Here is Romney's "I like being able to fire people" quote, in context:

I want individuals to have their own insurance. That means the insurance company will have an incentive to keep people healthy. It also means if you don’t like what they do, you can fire them. I like being able to fire people who provide services to me. If someone doesn’t give me the good service I need, I’m going to go get somebody else to provide that service to me.

Aaron Carroll takes issue with the point Romney intended:

The real issue, unfortunately, is that very, very few people have the luxury that Gov. Romney is endorsing. Let’s say that you are self-employed, and lucky enough to have found a company to provide you with health insurance. Then, let’s say you develop cancer. You suddenly find out that your insurance company stinks. So you fire them, right?

Of course not. You’re screwed.

Now you have a pre-existing condition. There’s not an insurance company out there that wants to cover you. So you don’t fire them. You scream, and curse, and cry, but you’re stuck. Only healthy people have the luxury of picking and choosing.

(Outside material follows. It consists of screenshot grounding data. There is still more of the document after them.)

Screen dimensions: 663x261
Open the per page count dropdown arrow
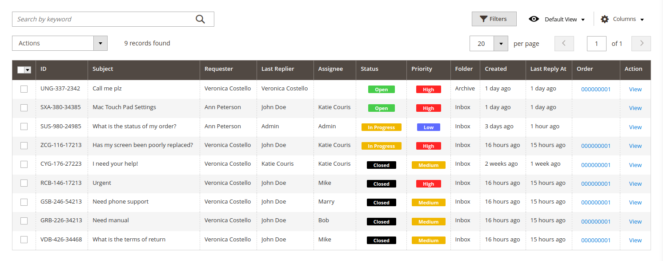(x=501, y=44)
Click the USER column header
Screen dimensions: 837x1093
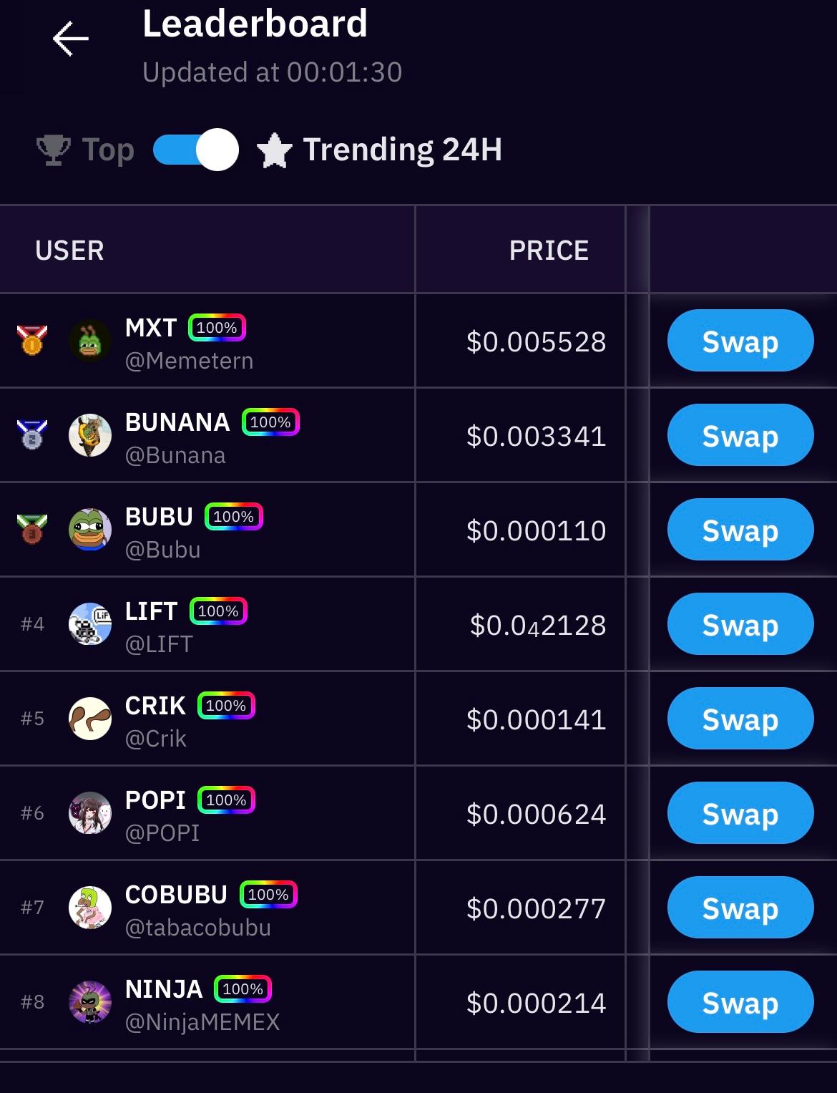click(69, 251)
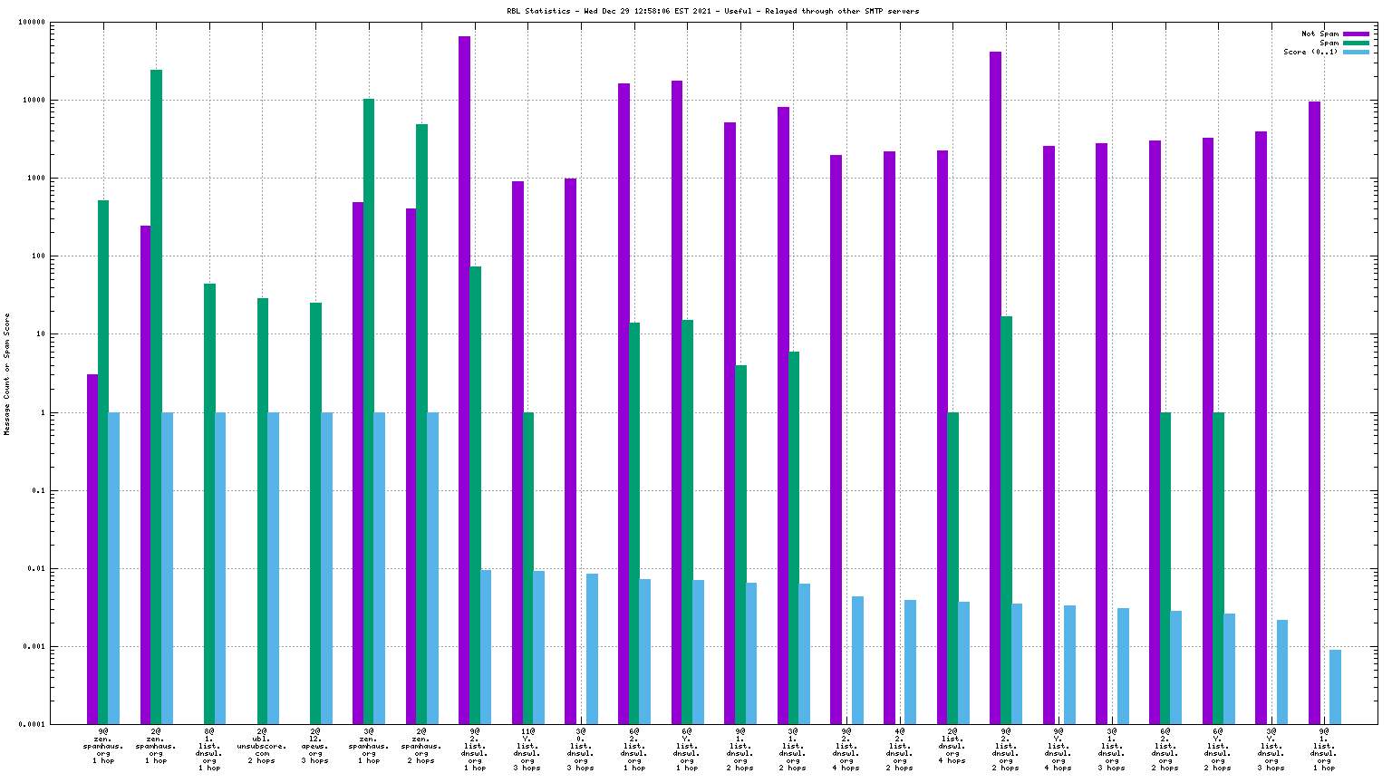Click the ubl.unsubscore.com x-axis label
Viewport: 1392px width, 783px height.
262,745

Fallows assesses the damage Romney did to himself. A reader adds:

The really astonishing thing to me is that no one has pointed out that what Romney actually was saying – that the Affordable Care Act will prevent people from firing their insurer – is patently false.  I even heard a spokesman say that under the Act, Americans will all get their care from the government.  Romney, of all people, knows this is a lie because the Act is basically his Massachusetts plan. And once again the media only reports on the "he said, she said" without correcting the record.

After a while, the Romney lies become background noise. But they are lies – easy, cheap lies – and at some point, like most lies, they will unravel.